Judges discuss a veterans court
ST. CLAIRSVILLE — The issues surrounding offenders in the court system who are also veterans often call for a particular considerations. This may mean Belmont County could join more than a dozen other counties in the state in forming a veterans court, similar to the county’s drug court, for specialized cases.
Ohio Supreme Court Justice Sharon Kennedy discussed the possibility during a recent meeting of some of Belmont County’s county and common pleas judges.
She noted, according to the U.S. Census Bureau’s 2010 to 2014 survey, Belmont County’s veteran population was 6,121, or 10.9 percent of the county’s population.
“Ohio, if you look at the census, is the fifth largest state in the nation for veterans coming home,” she said. “We have veterans courts operating in a series of counties. … Our goal is to grow veterans courts.
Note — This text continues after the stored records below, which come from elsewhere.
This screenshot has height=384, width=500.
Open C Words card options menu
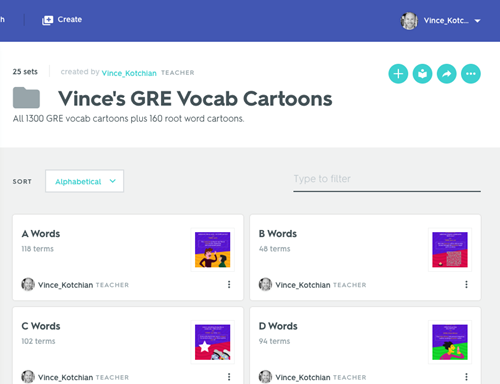click(x=229, y=377)
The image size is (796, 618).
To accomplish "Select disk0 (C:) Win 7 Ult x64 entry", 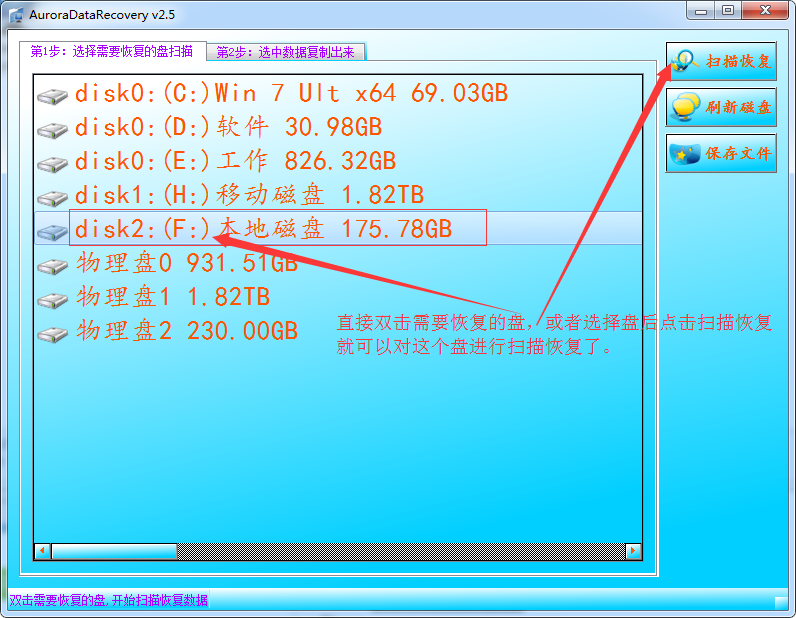I will pos(291,94).
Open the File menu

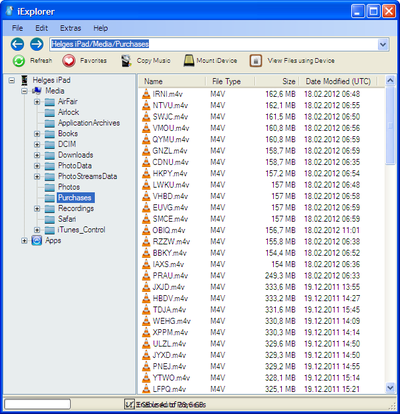click(x=17, y=28)
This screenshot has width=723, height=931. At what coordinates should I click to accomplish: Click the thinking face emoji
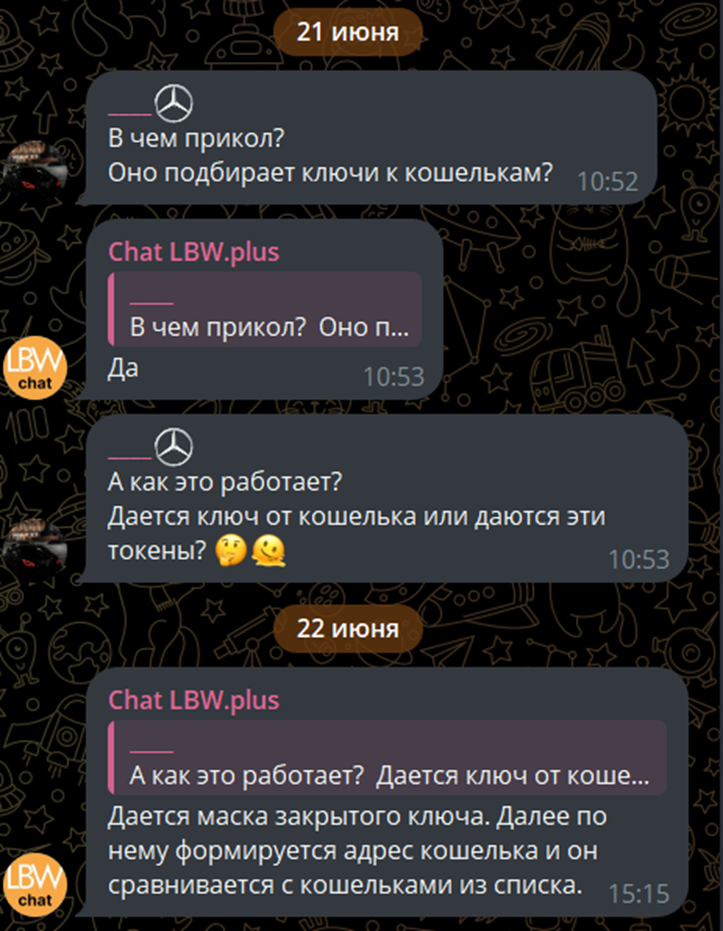tap(231, 550)
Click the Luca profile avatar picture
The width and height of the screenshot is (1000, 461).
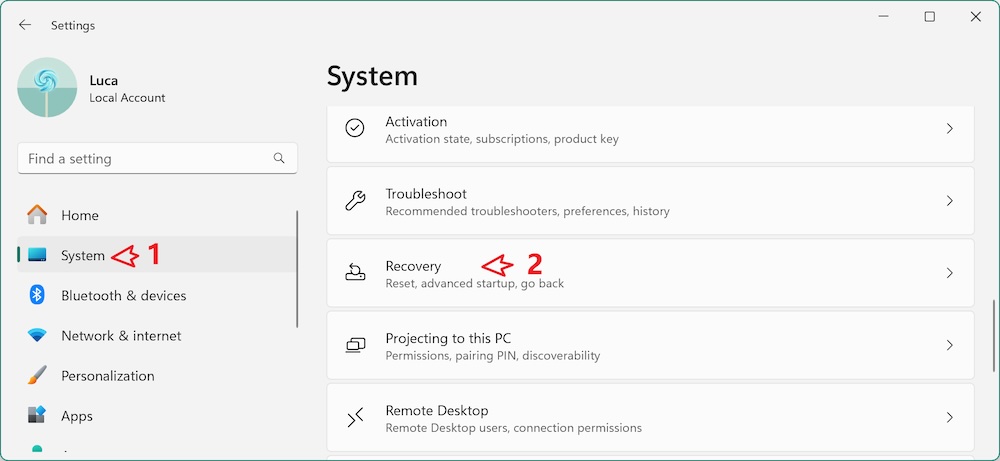47,87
I think there’s a hidden need.”
Kennedy said the issues begin with identifying veterans.
“There’s an under-reporting of a criminal defendant that they are in fact a veteran,” she said, adding that judges have told her veteran defendants are often ashamed at being involved in the court system. Other defendants are concerned that a veteran status would somehow be counted as a mark against them in the court process.
“What feeds some of that is fear and shame. … They feel a level of shame, like they have let themselves, their uniform, everyone else down,” she said. “I want to talk with judges about the plight of veterans, the services available for veterans, the ability to identify who might be a veteran.”
In addition, there are such factors as post-traumatic stress disorder, traumatic brain injury, and other cases where lasting effects from a veteran’s term of service could impact behavior and necessitate consideration during sentencing or probation.
“If you look at the Iraq and Afghanistan warriors coming home, they’re serving three or four deployments. They are registering PTSD off the Richter scale. … We’re breaking them. We have a responsibility,” she said, pointing out incidents of suicide among veterans.
“As we move forward and see the population that is returning to Ohio who has served in the military, we see numbers of them engaging, unfortunately, in the criminal justice system,” she said.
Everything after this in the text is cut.